Realizing that human beings have tendencies to act against their own welfare as related in the Garden of Eden story, it was necessary to devise ways to help them meet the promise and challenge of Monotheism. To this end Israel was granted the revelation at Sinai with Commandments that would help them fulfill the challenge of Monotheism. To be sure, the commandments themselves are often turned into a sort of magic that is reminiscent of the ways of idolatry, when human beings plied magic to assure themselves of divine favor. While this tendency says much about human insecurity and mindlessness it does not invalidate the Mizvot that in the words of the Talmud “Were given to refine human beings.” (Gen. Rabb. 44:1) Precisely because of our wayward tendencies, the sages realized that human refinement is a never ending task, one that begins anew every morning.

It is important to note that the message of the Creation story is universal, it speaks about Human beings, and has its counterpart in Isaiah’s great vision of the future when: ”Nothing vile or evil shall be done; ”For the land shall be filled with the knowledge of the Lord as the waters cover the sea.” (Isa. 11:9)

This does not mean that nations will abandon each their distinct ways; rather it means that God’s world has many mansions, which is the opposite of the Babel tower effort to homogenize humanity. It is a realization that the whole world and all of humanity are interrelated, and violations that take place in one part affect other parts. Something that ecology, nuclear power, and the satellite communication system have helped us realize.

On Rosh Hashanah we are reminded that when we forget the ideas of the Creation story, when instead of God we absolutise the state or another object, when we fail to see the image of God in all humanity but stratify it into higher and lower creatures, when we perceive our welfare only in individualistic and atomized terms, then we are on the way to chaos. The Rabbis who linked Rosh Hashanah with Creation took our tendencies into consideration, and challenged us to remember that we are not alone in this world, that all human beings are ultimately related and sacred and the world in which we live is the handiwork of God. That is the reason why Rosh Hashanah is a Yom Hazikaron, a day of recollection, and also a Yom Hadin, a day of judgment. In the drama of Rosh Hashanah we recapture these ideals, live with them during the ten days of Repentance in the hope that they will linger with us for the rest of the year.

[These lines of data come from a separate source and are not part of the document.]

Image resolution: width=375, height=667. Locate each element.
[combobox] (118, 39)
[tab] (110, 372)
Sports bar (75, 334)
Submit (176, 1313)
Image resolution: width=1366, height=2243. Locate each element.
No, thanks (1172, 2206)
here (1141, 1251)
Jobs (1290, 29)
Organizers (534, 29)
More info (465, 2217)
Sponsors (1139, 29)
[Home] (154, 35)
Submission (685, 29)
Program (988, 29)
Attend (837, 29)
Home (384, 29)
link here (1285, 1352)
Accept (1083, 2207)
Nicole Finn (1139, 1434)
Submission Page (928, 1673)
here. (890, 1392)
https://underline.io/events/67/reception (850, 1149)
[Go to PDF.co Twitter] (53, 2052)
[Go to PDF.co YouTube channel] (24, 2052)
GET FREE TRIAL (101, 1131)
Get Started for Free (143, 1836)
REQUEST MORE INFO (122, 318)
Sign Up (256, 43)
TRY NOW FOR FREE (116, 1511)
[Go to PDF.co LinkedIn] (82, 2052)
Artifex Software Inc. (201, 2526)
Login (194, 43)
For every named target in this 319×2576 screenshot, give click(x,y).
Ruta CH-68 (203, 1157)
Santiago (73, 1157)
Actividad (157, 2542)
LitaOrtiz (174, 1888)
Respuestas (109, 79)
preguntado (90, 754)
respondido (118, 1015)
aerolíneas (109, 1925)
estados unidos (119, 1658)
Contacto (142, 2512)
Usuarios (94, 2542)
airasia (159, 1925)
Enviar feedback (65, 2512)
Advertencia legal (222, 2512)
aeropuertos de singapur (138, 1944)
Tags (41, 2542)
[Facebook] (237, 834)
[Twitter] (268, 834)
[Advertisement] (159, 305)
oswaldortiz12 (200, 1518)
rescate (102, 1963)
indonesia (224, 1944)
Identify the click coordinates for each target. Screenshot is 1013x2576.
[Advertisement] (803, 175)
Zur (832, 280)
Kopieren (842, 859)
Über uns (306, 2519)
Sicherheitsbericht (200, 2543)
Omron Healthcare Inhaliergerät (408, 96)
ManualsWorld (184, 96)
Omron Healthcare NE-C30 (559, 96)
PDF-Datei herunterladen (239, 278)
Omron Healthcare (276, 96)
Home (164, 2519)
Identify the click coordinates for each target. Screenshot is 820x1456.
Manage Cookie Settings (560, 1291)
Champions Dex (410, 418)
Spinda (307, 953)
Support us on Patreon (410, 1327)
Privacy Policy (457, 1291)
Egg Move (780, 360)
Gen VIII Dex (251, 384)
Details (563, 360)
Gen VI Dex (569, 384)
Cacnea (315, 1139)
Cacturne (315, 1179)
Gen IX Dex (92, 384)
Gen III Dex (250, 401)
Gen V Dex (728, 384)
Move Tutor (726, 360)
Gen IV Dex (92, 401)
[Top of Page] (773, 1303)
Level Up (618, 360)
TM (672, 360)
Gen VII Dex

As we enter the New Year of 5755, we remember some of the great things that took place during the preceding year as well as some that were shocking and frightening. The massacres in Rwanda set a new record in ferocity, cruelty, and suffering, a frightening negative example of what human beings are capable of doing to one another. As against that all of us were encouraged by the peaceful transition to integration in South Africa and the recent developments in Northern Ireland. We are of course full of gratitude for the new relationship between Jordan and Israel, and more recently for the diplomatic accords between Morocco and Israel, providing a ground for cautious optimism that, with God’s help, Israel may achieve peace with all of its neighbors before the fiftieth anniversary of its existence. We continue to pray for the removal of tyranny from the earth, and for the realization of Isaiah’s vision of universal enlightenment in which “Nation shall no more lift sword against nation.” Amen.